My mom mixed up some of that magical orange goodness and cradled my head as I drank the whole glass down. Miracle of miracles, I was able to keep the stuff down - there was no way I was going to waste a drop of that rarest of treats. The repeated application of rehydrated orange juice "which the astronauts drink!" soon infused my body with the calories it needed to fight the virus which was ravaging my system and I eventually made a full recovery.
So had it not been for JFK and his vision of putting men on the moon, there never would have been a Tang for that adolescent version of myself to dream of and to hold so jealously in his stomach. And without that Tang I wouldn't be here today, making snarky comments on this 10-year old website on the 40th anniversary of the Moon Landing.
So thank you, JFK. Thank you Mr. Armstrong and Mr. Aldrin. Thank you for firing up the imagination of a young Malaysian boy with visions of space and rockets and the moon. And now I think I'm going to go to my kitchen and make myself some space orange juice.

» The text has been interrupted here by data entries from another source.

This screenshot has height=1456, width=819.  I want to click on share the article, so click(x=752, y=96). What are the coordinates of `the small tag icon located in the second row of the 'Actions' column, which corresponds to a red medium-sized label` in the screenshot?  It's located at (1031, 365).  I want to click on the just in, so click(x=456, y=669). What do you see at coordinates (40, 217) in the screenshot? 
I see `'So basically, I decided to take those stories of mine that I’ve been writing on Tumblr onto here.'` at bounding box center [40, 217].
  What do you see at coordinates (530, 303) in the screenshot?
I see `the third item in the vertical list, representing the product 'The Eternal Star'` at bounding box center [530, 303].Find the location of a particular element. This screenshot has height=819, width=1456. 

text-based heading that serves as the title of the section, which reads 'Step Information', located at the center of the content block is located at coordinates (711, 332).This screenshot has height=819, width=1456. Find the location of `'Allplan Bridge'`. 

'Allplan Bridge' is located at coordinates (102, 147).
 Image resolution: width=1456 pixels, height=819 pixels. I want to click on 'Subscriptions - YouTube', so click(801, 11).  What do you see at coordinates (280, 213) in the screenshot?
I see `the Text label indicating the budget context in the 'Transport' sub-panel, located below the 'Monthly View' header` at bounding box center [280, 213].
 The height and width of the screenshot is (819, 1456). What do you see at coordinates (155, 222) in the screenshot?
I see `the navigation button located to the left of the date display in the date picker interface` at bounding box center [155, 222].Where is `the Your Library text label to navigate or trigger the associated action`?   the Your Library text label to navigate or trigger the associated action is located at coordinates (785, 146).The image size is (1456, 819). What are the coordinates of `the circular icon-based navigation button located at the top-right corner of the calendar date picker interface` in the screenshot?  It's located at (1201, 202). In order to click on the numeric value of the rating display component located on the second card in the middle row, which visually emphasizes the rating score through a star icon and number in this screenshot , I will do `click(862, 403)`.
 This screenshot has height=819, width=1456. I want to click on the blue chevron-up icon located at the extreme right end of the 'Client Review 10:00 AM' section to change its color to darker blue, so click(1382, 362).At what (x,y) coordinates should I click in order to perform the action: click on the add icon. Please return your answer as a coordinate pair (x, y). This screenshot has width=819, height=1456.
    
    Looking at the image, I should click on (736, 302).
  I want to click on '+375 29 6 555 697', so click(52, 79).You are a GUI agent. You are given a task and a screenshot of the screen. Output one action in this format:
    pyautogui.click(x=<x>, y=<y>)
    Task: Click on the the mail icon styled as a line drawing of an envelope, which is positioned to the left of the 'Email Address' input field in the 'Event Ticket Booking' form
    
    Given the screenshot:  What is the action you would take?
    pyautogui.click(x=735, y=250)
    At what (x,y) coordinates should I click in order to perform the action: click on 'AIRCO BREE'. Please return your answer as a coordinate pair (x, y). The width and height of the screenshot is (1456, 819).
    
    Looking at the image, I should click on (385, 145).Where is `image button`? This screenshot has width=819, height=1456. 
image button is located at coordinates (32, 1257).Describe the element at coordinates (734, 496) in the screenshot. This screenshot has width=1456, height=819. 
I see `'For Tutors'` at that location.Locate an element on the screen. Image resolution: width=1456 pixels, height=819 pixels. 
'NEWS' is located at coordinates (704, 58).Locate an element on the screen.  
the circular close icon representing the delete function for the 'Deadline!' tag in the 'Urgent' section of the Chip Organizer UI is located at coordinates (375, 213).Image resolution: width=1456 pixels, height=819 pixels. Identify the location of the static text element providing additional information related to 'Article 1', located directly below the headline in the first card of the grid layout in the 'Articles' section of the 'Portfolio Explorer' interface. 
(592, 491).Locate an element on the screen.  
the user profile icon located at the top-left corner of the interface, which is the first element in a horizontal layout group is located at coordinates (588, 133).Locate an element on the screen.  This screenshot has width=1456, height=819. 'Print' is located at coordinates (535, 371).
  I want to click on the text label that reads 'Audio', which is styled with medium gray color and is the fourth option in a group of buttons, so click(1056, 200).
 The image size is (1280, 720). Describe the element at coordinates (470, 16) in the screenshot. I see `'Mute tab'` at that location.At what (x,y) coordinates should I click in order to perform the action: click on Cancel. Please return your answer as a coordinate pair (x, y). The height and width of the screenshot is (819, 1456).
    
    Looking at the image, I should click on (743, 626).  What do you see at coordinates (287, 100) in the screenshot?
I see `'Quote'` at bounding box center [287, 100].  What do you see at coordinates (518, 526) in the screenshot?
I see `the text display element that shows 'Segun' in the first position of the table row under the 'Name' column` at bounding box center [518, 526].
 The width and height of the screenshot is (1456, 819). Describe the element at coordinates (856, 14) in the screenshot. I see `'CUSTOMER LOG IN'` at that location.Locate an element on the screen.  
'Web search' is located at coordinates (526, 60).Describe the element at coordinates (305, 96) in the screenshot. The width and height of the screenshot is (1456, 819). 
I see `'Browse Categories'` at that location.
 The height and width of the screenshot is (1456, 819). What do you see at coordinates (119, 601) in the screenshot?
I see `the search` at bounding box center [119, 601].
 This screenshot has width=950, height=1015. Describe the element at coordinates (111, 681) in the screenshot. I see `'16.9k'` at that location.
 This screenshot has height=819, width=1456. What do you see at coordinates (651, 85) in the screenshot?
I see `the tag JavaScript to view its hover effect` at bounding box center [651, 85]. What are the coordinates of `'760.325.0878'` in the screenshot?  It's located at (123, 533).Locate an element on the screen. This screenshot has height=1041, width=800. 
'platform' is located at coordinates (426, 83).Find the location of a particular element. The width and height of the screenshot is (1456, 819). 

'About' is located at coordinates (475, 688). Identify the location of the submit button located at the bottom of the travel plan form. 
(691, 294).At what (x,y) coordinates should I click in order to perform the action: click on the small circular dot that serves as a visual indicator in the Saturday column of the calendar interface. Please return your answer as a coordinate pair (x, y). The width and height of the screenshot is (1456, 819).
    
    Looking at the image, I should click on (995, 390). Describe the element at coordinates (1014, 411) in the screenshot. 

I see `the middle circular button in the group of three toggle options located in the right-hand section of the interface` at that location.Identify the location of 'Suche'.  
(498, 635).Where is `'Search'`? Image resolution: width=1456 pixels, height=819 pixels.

"Which the astronauts drink!"
posted by ooga_booga at 1:35 AM on July 22, 2009 [8 favorites]
Everyone knows that was faked to cover up Chappaquiddick, right?
posted by msergott at 4:07 PM on July 22, 2009
posted by msergott at 4:07 PM on July 22, 2009
ooga_booga, my post-work beer notwithstanding, you just made me cry. My wife has been diabetic since she was a toddler so I have some grasp of the amazing and desperate creativity available to mothers in a tight corner. Glad to have you here.